## Work item
Please write out all of the data below exactly, without including the pictures.
━━━━
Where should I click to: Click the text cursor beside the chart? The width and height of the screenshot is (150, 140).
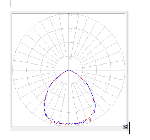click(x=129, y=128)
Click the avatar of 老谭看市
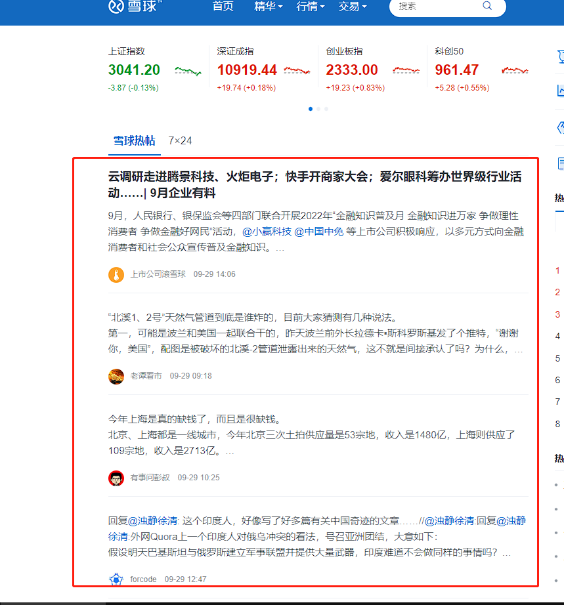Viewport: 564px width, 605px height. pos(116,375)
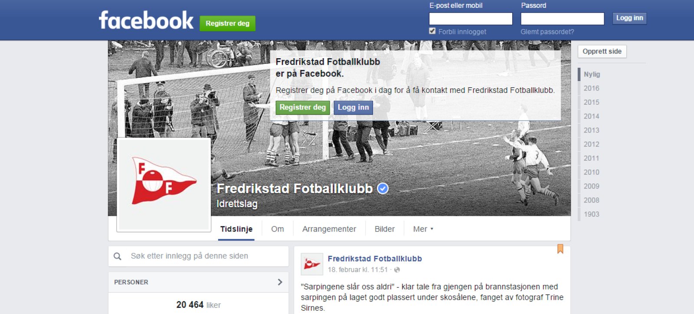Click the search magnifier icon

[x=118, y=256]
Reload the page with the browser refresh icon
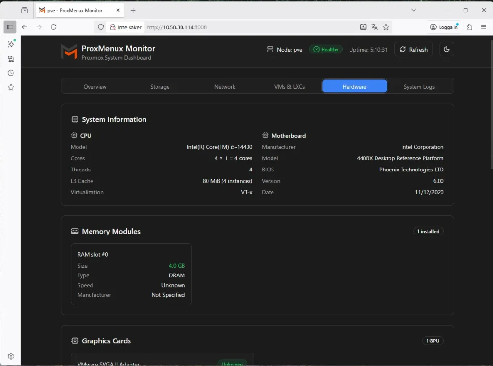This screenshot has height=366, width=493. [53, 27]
━━━━
## Exercise result
Where should I click to: Click the text cursor beside the chart? The width and height of the screenshot is (150, 140).
click(x=129, y=128)
Click the avatar of 老谭看市
Viewport: 564px width, 605px height. pos(116,375)
Click the search magnifier icon

[x=118, y=256]
Reload the page with the browser refresh icon
This screenshot has height=366, width=493. [53, 27]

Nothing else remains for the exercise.